What would you say if you met your past self for a coffee? Of course it would depend on which past self you chose to meet. Perhaps you would chat like old friends and perhaps the conversation would be a little guarded, a little judgemental. How do you feel about the connection you have to the person you were five years ago?
This is me five years ago, reading one of the very first copies of the first printing of my first book. I was really excited. I thought that finally finishing a book would change everything. But it didn't seem to make much difference. The business didn't grow. A few people loved what I had written, but for the most part, life chugged along with the same ups and downs.
Like any dream that doesn't quite live up to our hopes, this one stung a little. I kept meaning to go back and rewrite the book for publication and I kept putting it off. Reading it was hard and I had a lot to do that felt more forward-thinking and more productive. So I kept doing that instead.
Until this week. This week I closed myself into a hotel room with my book and started reading and making notes. As I expected, the going was rough in places. There are some places I winced a little, wondering how I thought that transition or that explanation would work for a reader. Some parts of the argument felt a little foggy or a little distorted. And yet. . .
Here was the blue print for everything I have created in the past five years.

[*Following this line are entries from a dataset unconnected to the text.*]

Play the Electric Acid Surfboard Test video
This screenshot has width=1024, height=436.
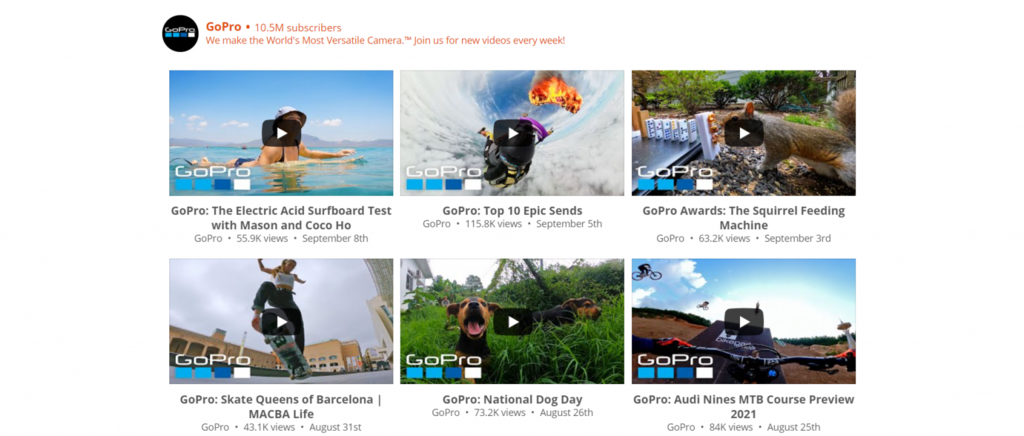(281, 133)
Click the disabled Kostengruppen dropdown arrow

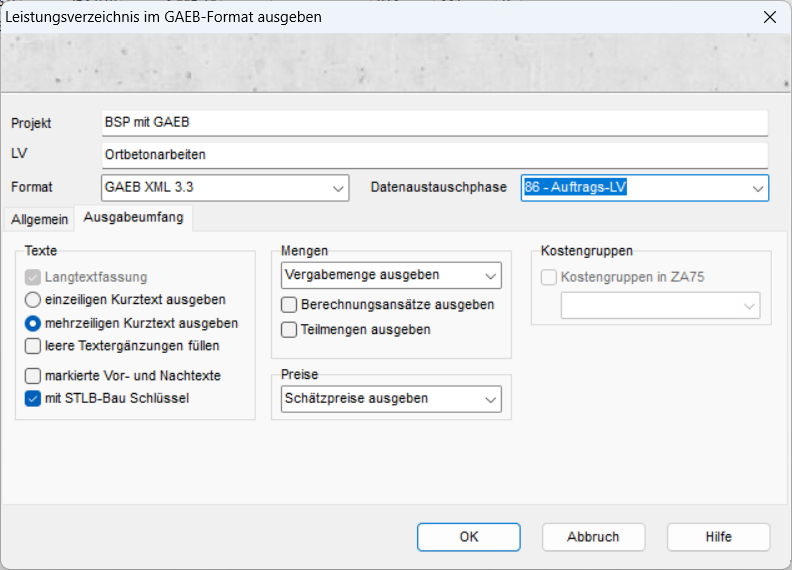[x=749, y=307]
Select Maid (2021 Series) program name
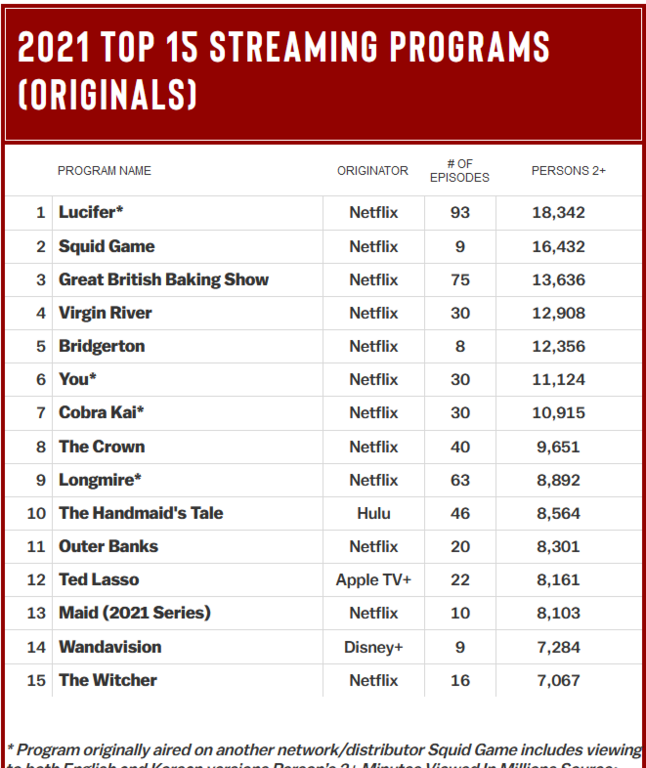 click(134, 613)
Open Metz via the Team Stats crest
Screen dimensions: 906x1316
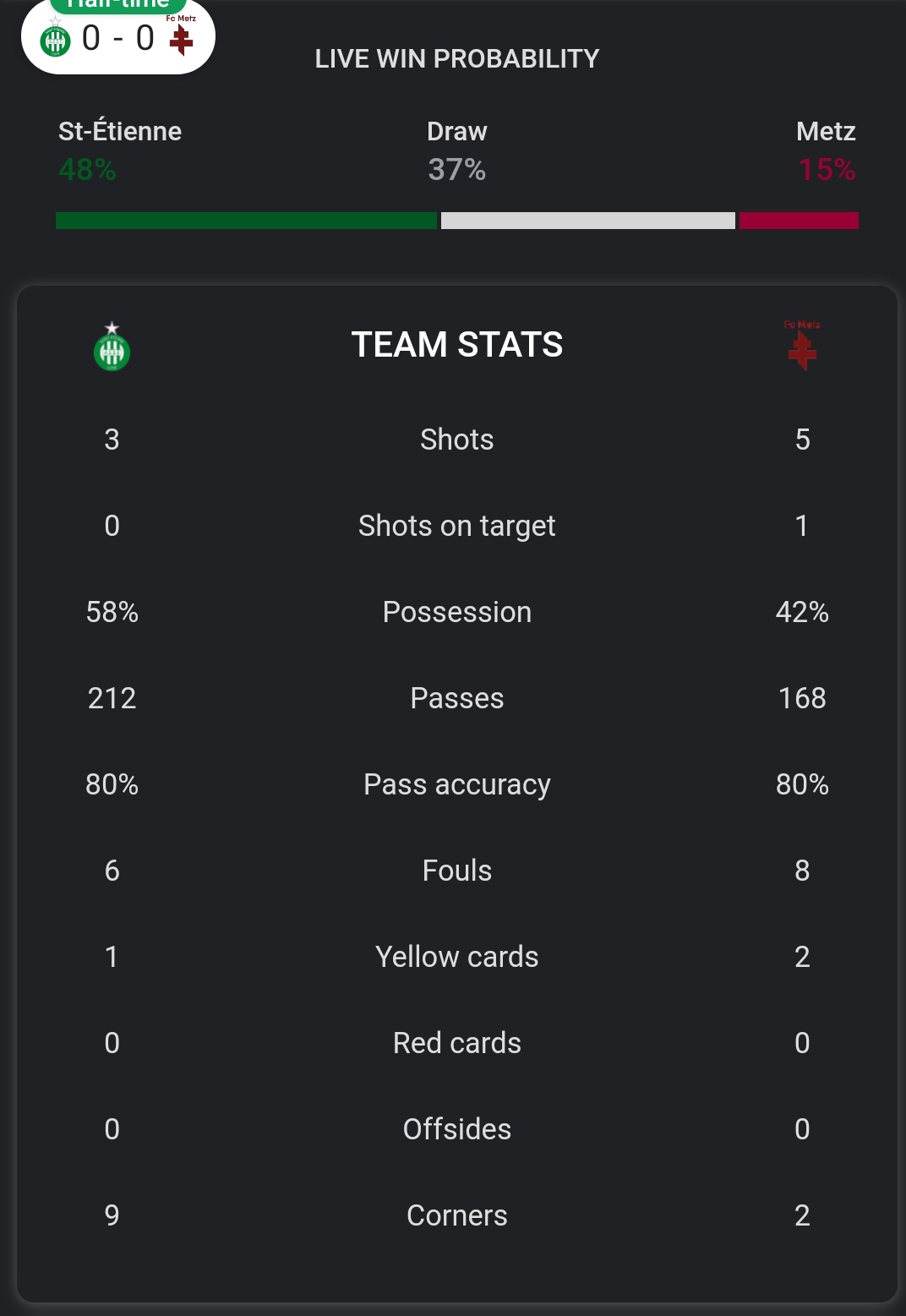(x=802, y=347)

It turns out that all the twists and turns have been in service of a remarkably consistent vision of how people work and what work I want to do. And maybe most remarkably (and hardest to admit), I'd like to have coffee with the person who wrote this book. I think we could meet as friends. She's not nearly as confused as I thought she was.
I get to see the path I have been following because I wrote something big five years ago, and stabilized what I was thinking and what was important to me. You don't have to write a book to do this, but it's worth considering what you were doing 5 years ago that might allow you to step back in time now and notice who you were and who you've become and how those two connect.
Congruence doesn't just mean pulling all parts of yourself together in this moment: it means that this moment contains all your past selves, and it's worth being curious about where they line up.